Atomic Powered Wonder-Watch Heats Geek Hearts
Strawberry or chocolate? Brunette or blonde? Porsche or Lexus? If you have trouble being the decider, the Casio G-Shock MTG-1500 could be the watch for you. Casio has crammed just about everything a geek might lust after into this attractively chunky timekeeper.
Solar powered? Check. Automatic synchronization with official atomic clock radio signals? Double check. Analog and digital? Triple check. Water and shock- resistance? You best believe it.
Like other watches in the 25-year-old G-Shock line, the MTG-1500 is forged with Mr. T levels of toughness; it can easily survive being banged clumsily against tabletops or whacked against a surfboard in a wipeout. And it's water-resistant to 200 meters. But unlike most other G-Shock watches, which are primarily plastic, the MTG-1500's body and band are stainless steel, with a few tasteful black plastic accents. It has a grown-up look that's perfectly comfortable at a VC breakfast meeting or a post work beer chugging marathon at the local watering hole.

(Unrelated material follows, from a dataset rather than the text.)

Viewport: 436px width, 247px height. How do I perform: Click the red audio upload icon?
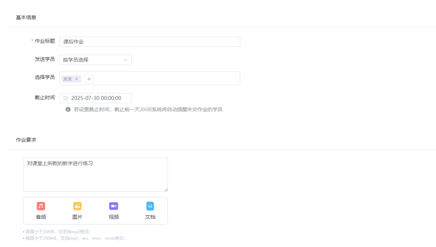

The watch has both analog and digital readouts — which is nice — but the display can be a bit confusing. You'll definitely need to RTFM in order to decipher what the tiny mode indicator dial on the left is doing and — design flaw alert! — the analog hands sometimes obscure the miniscule digital readouts. The hands glow in the dark (for a few hours after being exposed to bright light) and there's even a tiny LED that illuminates the entire face, although its yellow light is weak, uneven, and doesn't brighten the digital section of the watch face adequately.
Once we got the hang of the MTG-1500, we half expected to find it lacking in minor features. Surprisingly, we didn¿t. It's got a stopwatch mode, dual time zone support, five different alarms and a countdown timer.
But it's the solar and atomic parts that we're most excited about. (Yes, we're nerds. Hello!) Sunlight or bright artificial light recharges the battery as you wear the watch. Once fully charged, the battery should be able to power the watch for 6 months without additional light, Casio says — more than enough to get you through a sunless winter in Antarctica.
As for atomic" part, we were disappointed to learn that the MTG-1500 doesn't actually contain a nano-nuke. In fact, the watch has a radio receiver, enabling it to synchronize itself automatically with the precise radio signals sent out by official atomic timekeeping stations located in Fort Collins, Colorado and five other locations around the world. That means you just set the watch to the time zone of your choice, and it takes care of the rest.
That's a good thing, because nothing destroys the effect of a nice, manly watch like peering at it, fidgeting with its buttons and trying to get it set to the exact right time. With the G-Shock MTG-1500, you can have style and precision without any wasted effort. In short, it's a geek dream.